India has no AI play. Global capital is chasing artificial intelligence exposure with an intensity not seen since the dot-com era. Nvidia, Microsoft, the hyperscalers — they are absorbing hundreds of billions in fund flows. India has no direct equivalent. That is not a permanent problem, but it is a current one, and it makes Indian markets comparatively less attractive to global growth funds right now.
Bubble behaviour is visible at the edges. Loss-making IPOs subscribed 100 times over. Retail traders treating weekly options like scratch cards. A WhatsApp forward economy of "guaranteed" smallcap tips. These are not the characteristics of a sober, fundamentals-driven market. They are classic froth signatures.
| Sector | Assessment | SumanSpeaks View |
|---|---|---|
| Capital Goods & Manufacturing | Real ✓ | Structural capex cycle. Stay invested. |
| Defence & Railways | Real ✓ | Order books are real. Patience required. |
| Select PSU Banks | Real ✓ | NPA cycle behind them. Credit growth holds. |
| Loss-Making "Story" Midcaps | Illusion ✗ | 100x P/E with no earnings path. Exit. |
| Consumer Tech / Platforms | Mixed ⚠ | Stock-specific. Do not generalise. |
| Overheated SME IPOs | Illusion ✗ | Classic froth. Stay far away. |
The honest answer is: it depends on who you are. The same market that is an illusion for a momentum trader chasing smallcap tips is a genuine wealth-building vehicle for a patient investor in the right sectors. Context is everything.

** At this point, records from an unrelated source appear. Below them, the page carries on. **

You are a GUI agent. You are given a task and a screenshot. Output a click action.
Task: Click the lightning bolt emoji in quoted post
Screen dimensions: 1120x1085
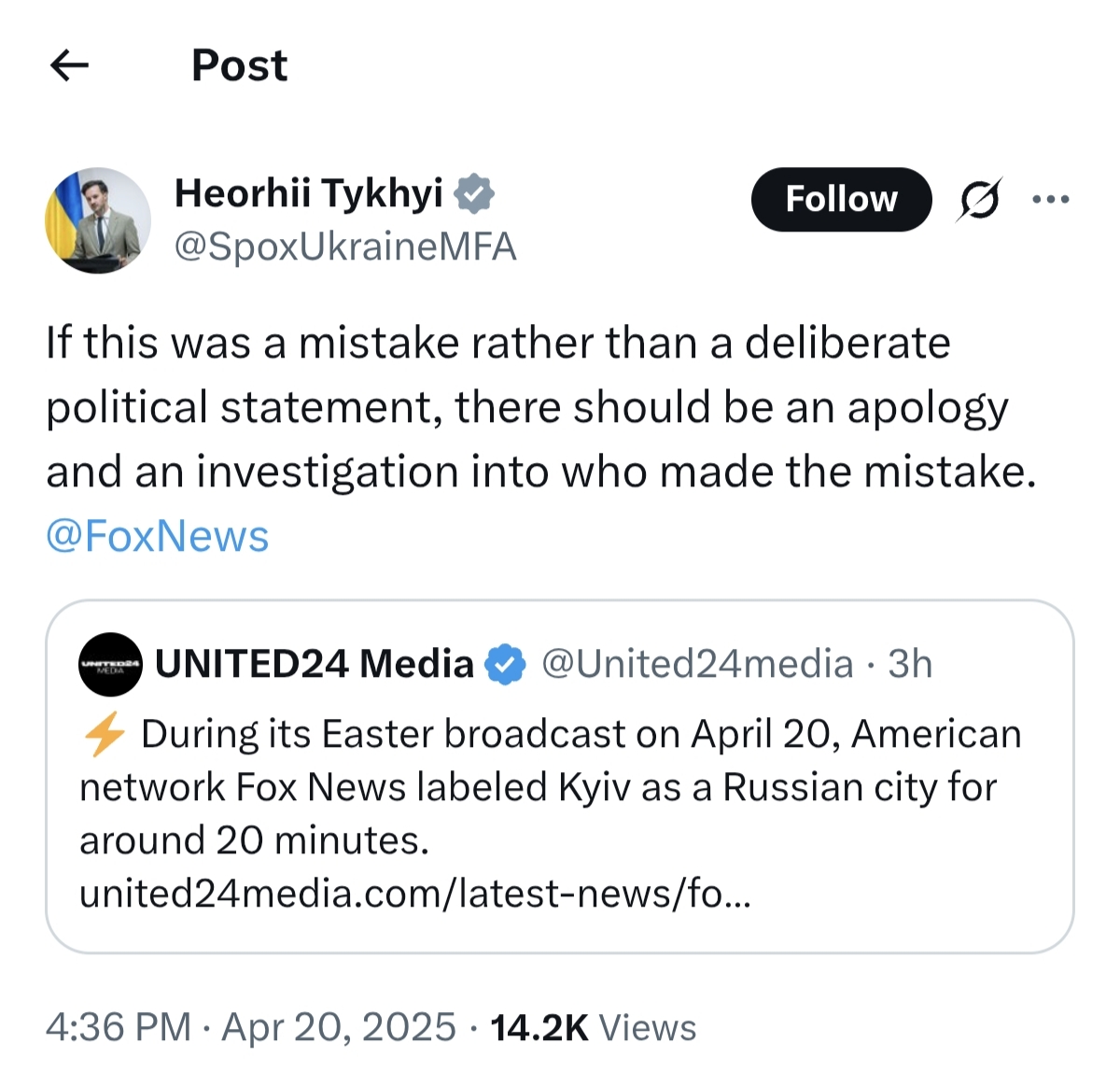tap(104, 734)
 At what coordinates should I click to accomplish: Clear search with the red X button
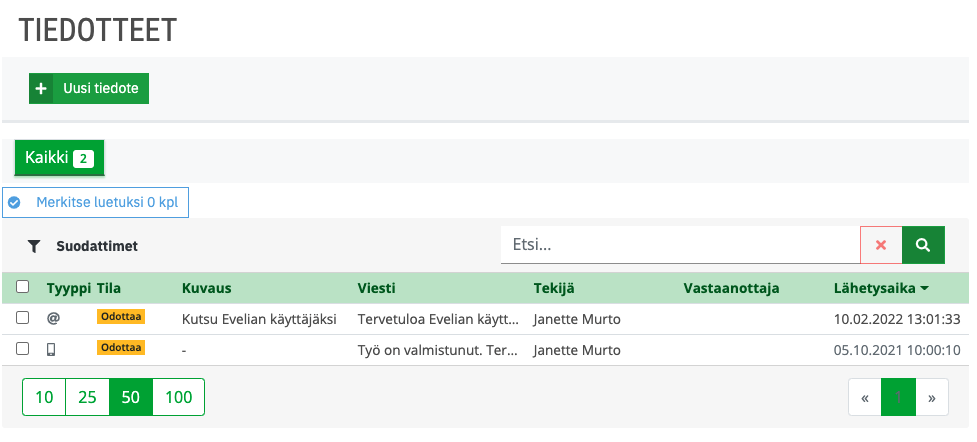(881, 244)
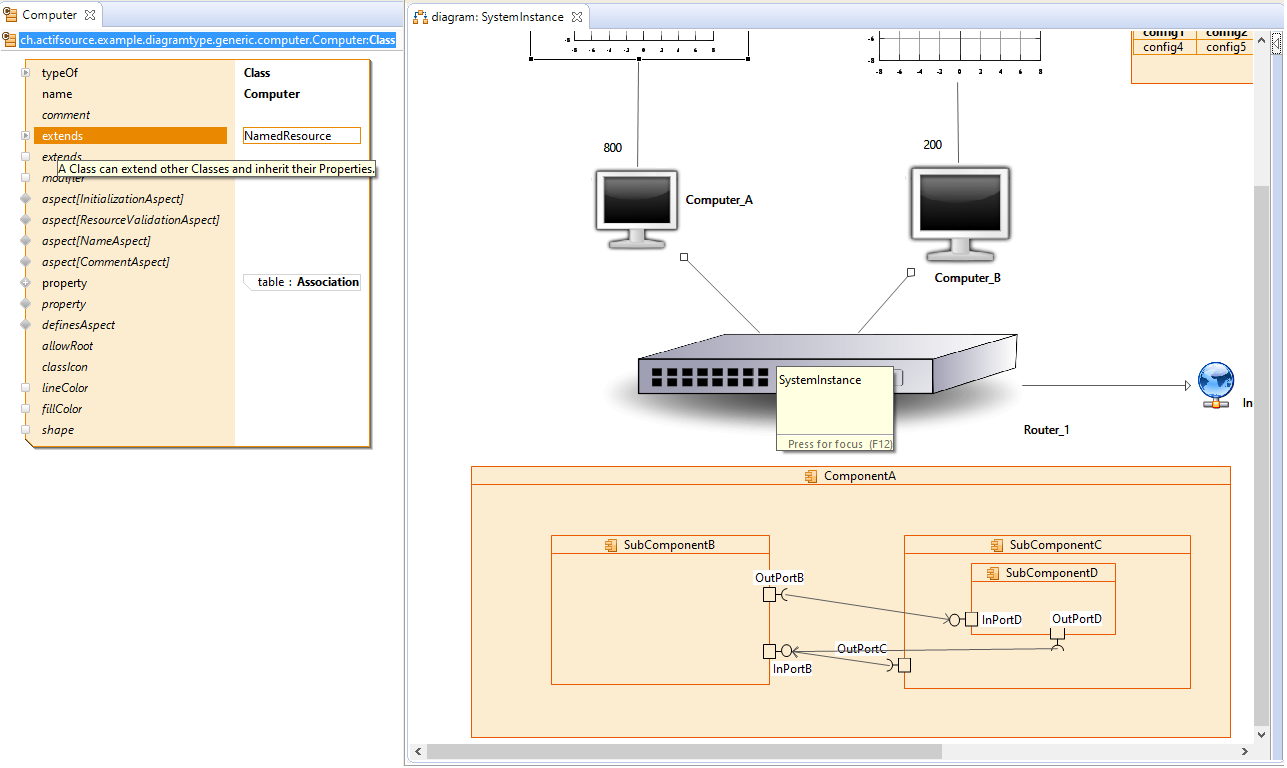This screenshot has width=1287, height=768.
Task: Toggle the fillColor property box
Action: coord(26,409)
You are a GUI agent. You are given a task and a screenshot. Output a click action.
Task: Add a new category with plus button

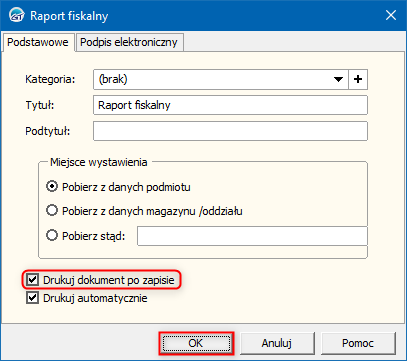[x=358, y=79]
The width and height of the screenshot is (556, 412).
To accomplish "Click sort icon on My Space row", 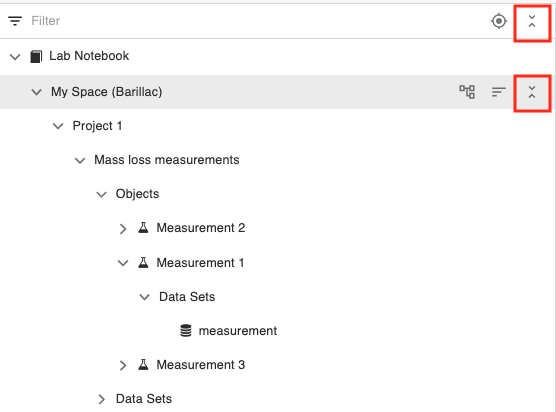I will pyautogui.click(x=499, y=92).
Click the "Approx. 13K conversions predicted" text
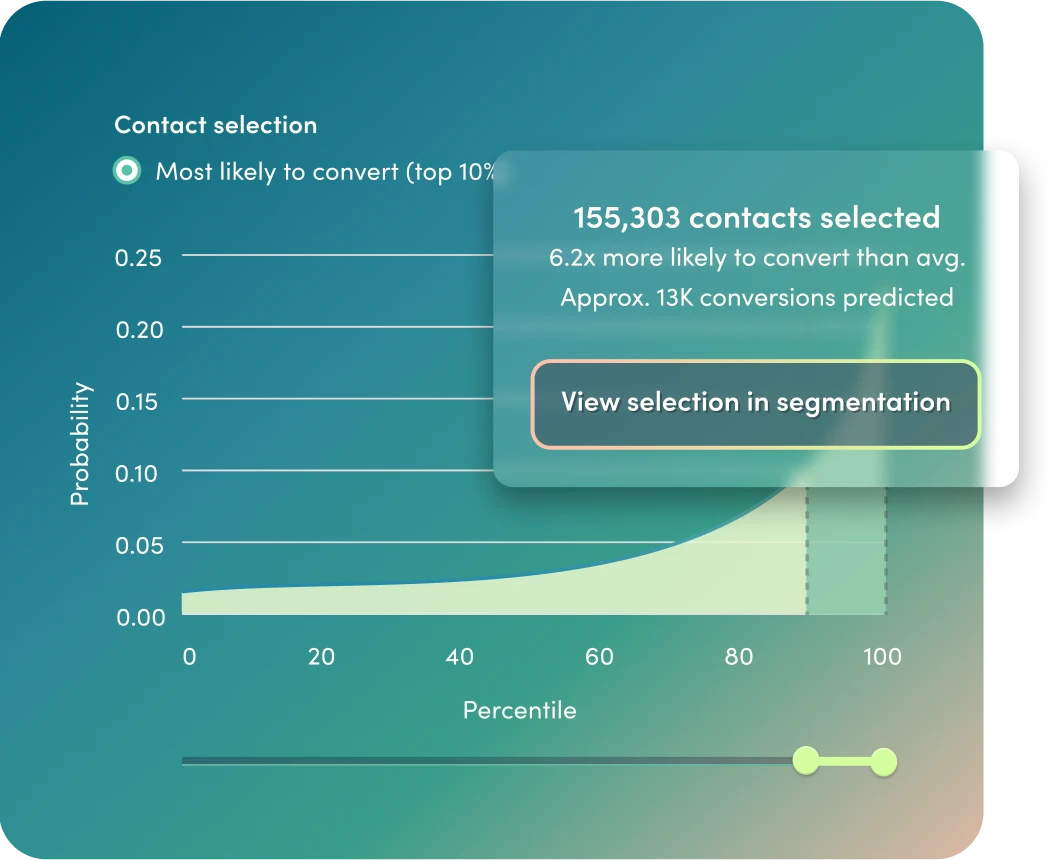Screen dimensions: 1062x860 [x=756, y=297]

| Investor Type | Recommended Action |
|---|---|
| Long-Term Investor (5Y+) | Stay invested. Trim frothy smallcaps. Add manufacturing, defence, and infrastructure via ETFs or quality stocks. |
| Swing Trader (1–3 months) | Proceed with caution. One surprise FII outflow can trigger a 10–15% correction. Keep stop-losses tight and position sizes honest. |
| New / First-Time Investor | Do not chase momentum. Start with large caps or Nifty 50 index funds. Let compounding do the heavy lifting. |
| SIP Investor | Keep the SIP running. A correction, if it comes, is your friend — you will be buying more units at lower prices. Do not pause out of fear. |
- Earnings recovery in capex-linked sectors is broad-based and real.
- DII dominance reduces dependence on volatile FII flows.
- Global validation from Morgan Stanley, Goldman Sachs provides institutional floor.
- India's capex cycle — infrastructure, defence, renewables — has years of runway.
- Nifty P/E at 22x is stretched relative to 12–14% earnings growth.
- FII selling of ₹1.2 lakh crore in 12 months is not noise.
- No Indian AI play keeps global growth funds underweight.
- Froth at the edges — SME IPOs, options gambling — signals peak retail euphoria.